# how do u cool room that is too hot for aquariums?



## rrich741 (Apr 18, 2008)

My garage is usually really hot during the summer and iam planning on putting a lot of aquariums in there. Are there any suggestions that are cheep and easy ways of cooling off a room.


----------



## Boomr99 (Dec 19, 2007)

Air conditioner.
Thats the easiest. 
I assume the garage is hot because it's hot outside. Cali. DUH!
Just make sure that there is nothing in the garage causing the heat to be a problem (heaters, boilers etc.)
You could also paint the garage and roof a reflective silver to reflect the warn sun off it. That might blind your neighbors tho!


----------



## fishoverlivingspace (Jul 21, 2007)

If you're doing this for breeding purposes, and your tap water is okay to put directly into the tanks (i.e., good hardness, low/no chlorine), you could just keep cool water constantly running in, with the warm tank water flowing down a drain, with a heater to for the night time so it doesn't get too cool. This would drastically cut down or even eliminate the need for water changes, and make an environment conducive for spawning.


----------



## Rick_Lindsey (Aug 26, 2002)

What's the humidity like in la habra?
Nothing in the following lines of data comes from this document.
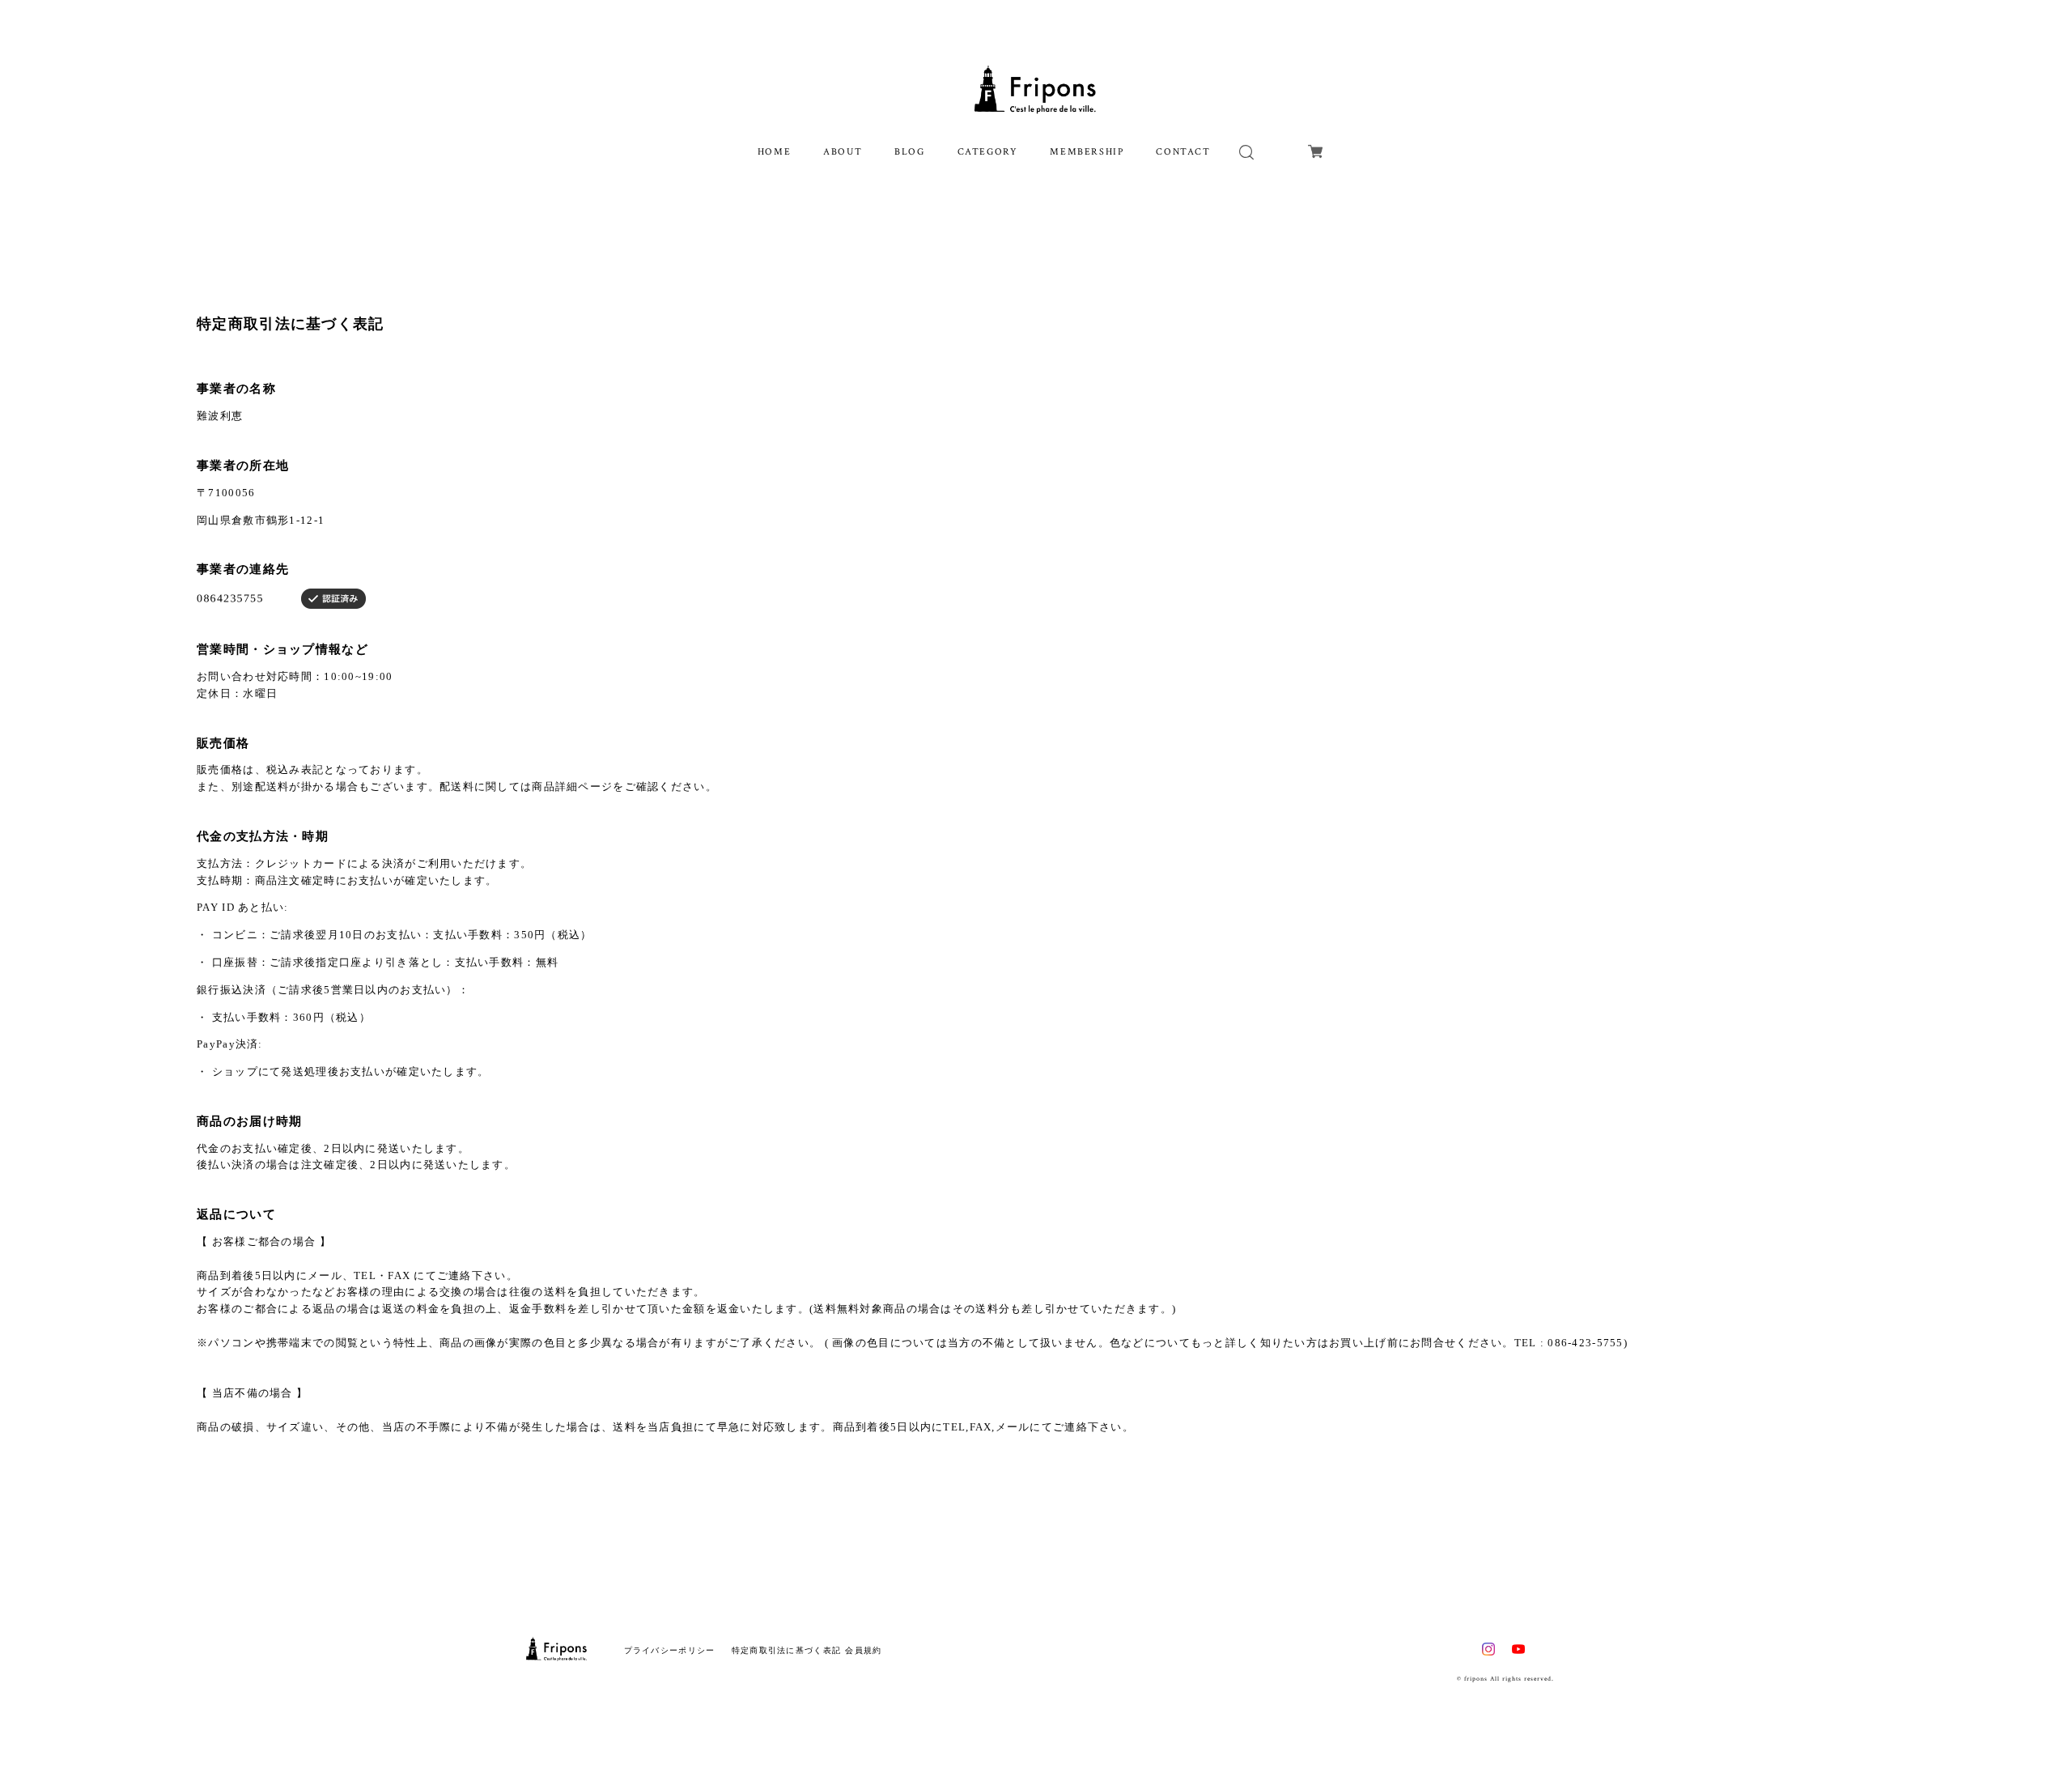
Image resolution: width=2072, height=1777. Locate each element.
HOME (774, 152)
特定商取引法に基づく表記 (786, 1650)
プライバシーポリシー (669, 1650)
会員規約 (863, 1650)
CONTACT (1183, 152)
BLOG (909, 152)
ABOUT (842, 152)
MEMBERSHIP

You might could rig up some sort of primitive swamp cooler (http://en.wikipedia.org/wiki/Evaporative_cooler).... A simple window-mount A/C unit would probably be easier, but i suspect it would cost more to run.

-Rick (the armchair aquarist)


----------



## rrich741 (Apr 18, 2008)

not much humidity


----------



## thefishdaddy (Nov 7, 2002)

you can add one of those wind driven spinning vents on the roof, keep all the lights off and turn it on late @ night or just keep one light for you to see the fish, and just add a lot of air stone in the tank, that is what i do when summer comes and sometimes it gets 90 deg. on the top rack and a lot cooler near the floor so all the fry goes up there and the the fish that are less tolerant to low DO goes on the bottom unless your tank is in a system, if you are running a blower or central air move it outside and then just move it back in when winter comes, dont feed to much coz the wasted food will compete for oxygen during nitrification or do the swamp cooler or just insulate the garage door and windows and let cool air in at night and close the door and the cool air stays inside longer and it also helps save energy if ever you decide to install a small airconditioner in it, when winter comes you can just flip the wall mounted air and heat up the room.D


----------



## Charlutz (Mar 13, 2006)

................. thought I'd lend you a few of mine since you seem to be out. 



thefishdaddy said:


> you can add one of those wind driven spinning vents on the roof, keep all the lights off and turn it on late @ night or just keep one light for you to see the fish, and just add a lot of air stone in the tank, that is what i do when summer comes and sometimes it gets 90 deg. on the top rack and a lot cooler near the floor so all the fry goes up there and the the fish that are less tolerant to low DO goes on the bottom unless your tank is in a system, if you are running a blower or central air move it outside and then just move it back in when winter comes, dont feed to much coz the wasted food will compete for oxygen during nitrification or do the swamp cooler or just insulate the garage door and windows and let cool air in at night and close the door and the cool air stays inside longer and it also helps save energy if ever you decide to install a small airconditioner in it, when winter comes you can just flip the wall mounted air and heat up the room.D


----------



## elwood (May 2, 2003)

Insulate the walls and the ceiling. I did that to my garage years ago and it keeps heat out in summer and keeps the heat in during the winter months.


----------



## Desi&lt;3 (Feb 13, 2008)

I agree w/ elwood!


----------